In this Denver Center Theatre Company production, director Jamil Jude has a particularly strong cast to work with, and while Hayes is a standout as Pharus, the actors playing the other four students bring not just powerful voices but unique personalities that help fully realize their unique and complex identities. As Pharus’s roommate AJ, Kyle Ward balances his character’s innate machismo with a level of compassion and decency that makes him particularly endearing. And it’s the friendship between the two young men that forms the emotional nexus of Choir Boy. It is, in fact, the only relationship Pharus has that evolves to a place of minimal judgment as AJ eventually learns to accept Pharus for who he is, making an earnest and honest effort to try to understand the world from a gay man’s perspective.

One of many tense moments in ‘Choir Boy’ | Photo: Adams VisCom

On the other end of the spectrum is Bobby (Alex Michell), an entitled and homophobic jerk who relies on family ties to the headmaster to stay out of trouble. While Pharus is singing a solo at the commencement ceremony in the opening scene, Bobby whispers insults at him. It’s a startling moment when it happens, coming as it does during a brochure-worthy academic exercise. For a moment, I wondered for a moment if I heard it right.

But when it later turns out that the choir’s sponsor is out of action the following year, Pharus has a chance to lead the choir and cast Bobby out.

For Headmaster Marrow (Josh A. Dawson), this presents a conundrum as he tries to do what’s right for Pharus as he struggles with issues of nepotism.

Thinking it’d help address the young men’s ability to get along better, Marrow brings in a former professor, Mr. Pendleton (Peter Van Wagner) to teach a course just for them focused on critical thinking. The fact that he’s an old white guy doesn’t endear him to the group at first, but his persistence at convincing them to “think outside the box” eventually leads to some breakthroughs — although they’re fleeting. Also in the mix is Bobby’s slacker friend Junior (Josh Fulton) and seminary-bound David (Brandon G. Stalling.)

Choir Boy has a mystery element to it as the layers get peeled back and we learn about Pharus’s former roommate and why they no longer bunk together. As we later discover, Drew has a policy strictly forbidding “intimate relations” between students, leaving the main characters in an interesting place at the end.

While there are certainly elements of race in the play, Choir Boy is a universal story about acceptance and “adulting,” if you will. That precarious period in life between after childhood where those little-kid voices are still driving a lot of emotion. McCraney’s play paints all of those contradictions in an insular environment with just the five young men and the two older ones. Since it takes place in DCPA’s in-the-round Kilstrom Theatre, the pressure-cooker scenario is enhanced even more, with the audience close to the action and nowhere for the boys to hide from one another.

The Kilstrom, since its remodel, also has a neat feature allowing for water to be used in certain ways.
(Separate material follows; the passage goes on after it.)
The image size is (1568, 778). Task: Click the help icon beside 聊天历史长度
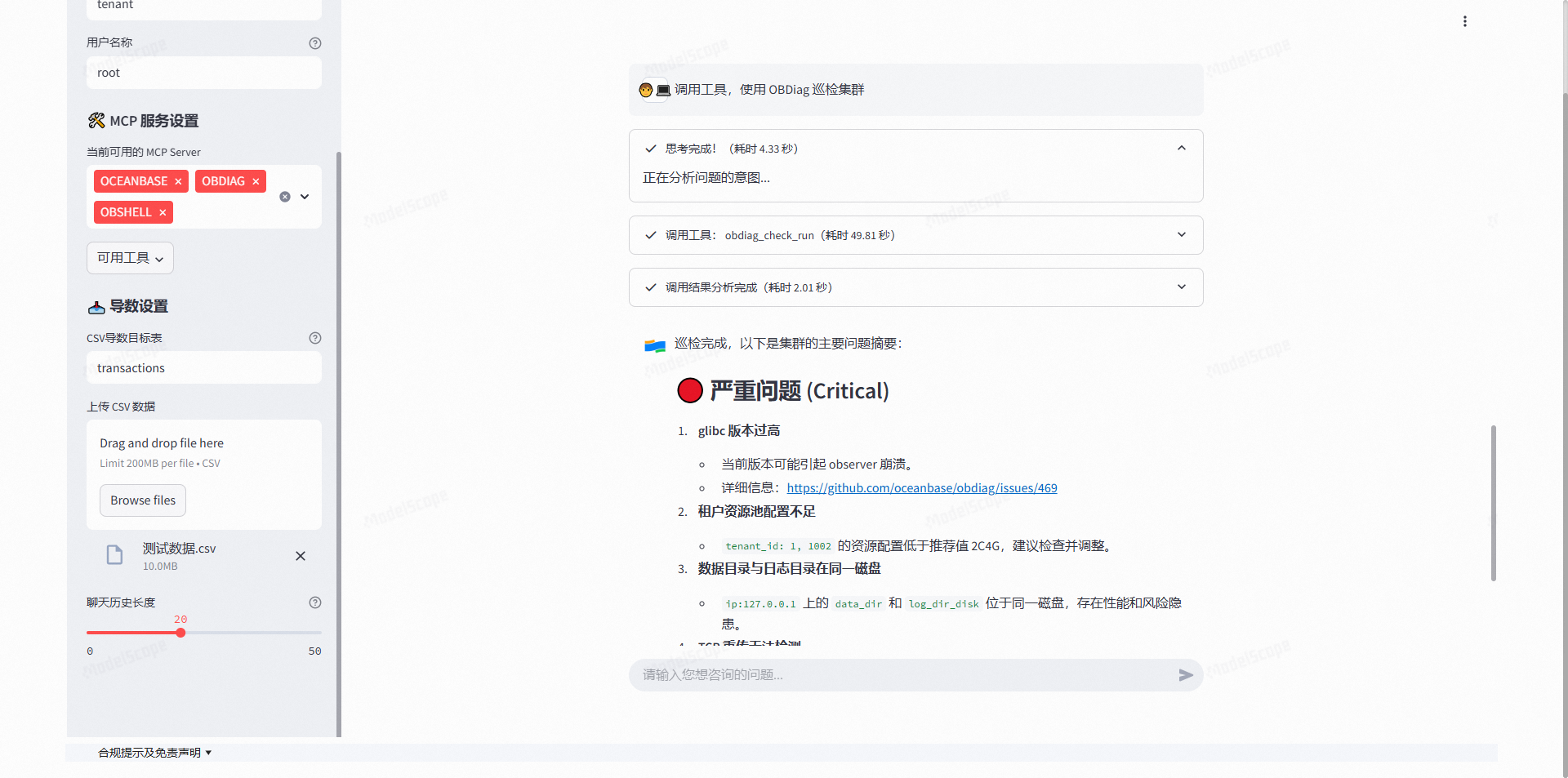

In Choir Boy, it provides a remarkably realistic shower-room environment, complete with steam that partially masks the students’ nudity in two pivotal scenes that I won’t recount for spoiler reasons.

Alongside all the action are quite a few opportunities for the choir members to sing. Sometimes it’s a snippet of something, others are full-length spirituals that carry a lot of meaning for them. This is accompanied by some precision choreography and percussion bits pounded out on benches, thighs and whatever else is handy.

With all it’s trying to do, Choir Boy could easily have resulted in a mess in the hands of a lesser playwrights. But McCraney’s vision nicely parallels life itself: messy, complex and hard to follow unless you know the whole story. The Denver Center production does it full justice, and it’s really one not to miss.